土曜日の午前中に全部済ませ、これから何をしようか迷っていると、寺井からのメールが届いた。
一緒に行って貰いたい所があるから近くに居てくれといっている。
市川の茶店で待つことにした。今時珍しい落ち着いた西洋風の家の様な店だった。
「健康診断どうだった?」
「結果待ちだけど、内科は問題ないみたいよ」
「疲れが出ているんだよ、今度旅行にいこうか」
「旅行ってどこに行くの?」
「長野だけど」
「知り合いでもいるの?」
「以前親戚が新潟の妙高高原にいてね、善光寺にも連れてってくれたけど、また行ってみたくなったんだ」
かおりはあまり気乗りがしなかったが、故郷と違って気楽だからいいと思い直した。

善光寺は都心から行きやすいので訪れるひとも多いが、参道の店は蔵を改装した
レストランができていたり、様変わりも見せている。
かおりは故郷の温泉地にいたころは、ほとんど外出したことがなく、旅行に行った記憶はなかった。

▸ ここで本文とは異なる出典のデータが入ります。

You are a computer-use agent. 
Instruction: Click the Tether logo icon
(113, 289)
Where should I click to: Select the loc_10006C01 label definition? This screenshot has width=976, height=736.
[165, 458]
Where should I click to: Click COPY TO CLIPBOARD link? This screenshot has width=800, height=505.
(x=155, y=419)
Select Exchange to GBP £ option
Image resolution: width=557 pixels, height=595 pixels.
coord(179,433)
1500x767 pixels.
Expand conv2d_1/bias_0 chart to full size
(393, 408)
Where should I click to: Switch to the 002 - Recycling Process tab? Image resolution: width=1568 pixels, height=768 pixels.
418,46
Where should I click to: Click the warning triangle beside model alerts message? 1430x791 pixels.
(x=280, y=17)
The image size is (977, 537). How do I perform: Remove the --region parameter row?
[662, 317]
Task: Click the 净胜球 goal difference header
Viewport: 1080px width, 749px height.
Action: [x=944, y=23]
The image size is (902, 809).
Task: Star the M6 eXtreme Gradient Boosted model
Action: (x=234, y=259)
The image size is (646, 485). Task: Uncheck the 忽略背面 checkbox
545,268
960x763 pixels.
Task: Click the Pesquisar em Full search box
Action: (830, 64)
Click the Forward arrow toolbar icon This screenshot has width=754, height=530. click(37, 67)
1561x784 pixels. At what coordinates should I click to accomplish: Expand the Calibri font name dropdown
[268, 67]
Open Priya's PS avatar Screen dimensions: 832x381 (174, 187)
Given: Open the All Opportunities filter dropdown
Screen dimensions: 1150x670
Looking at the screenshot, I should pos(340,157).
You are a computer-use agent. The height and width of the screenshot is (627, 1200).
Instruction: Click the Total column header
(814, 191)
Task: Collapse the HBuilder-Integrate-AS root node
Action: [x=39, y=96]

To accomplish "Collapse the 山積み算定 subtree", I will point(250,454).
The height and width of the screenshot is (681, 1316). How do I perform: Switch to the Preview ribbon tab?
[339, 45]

寺井と2人で歩いてみると、中途半端な気持ちが増すばかりで憂鬱になってきた。
お参りを済ませ野菜専門のレストランで昼食を取ると、もう帰りたい気持ちが強くなり、寺井の話を聞き流していると、母の言葉が浮かんできた。
「お世話になっているひとを大事に、うまくつき合いなさい」
父の顔を知らないかおりは、いつも母が違う男に気を使って生きてきたのを、あたりまえにみて育った。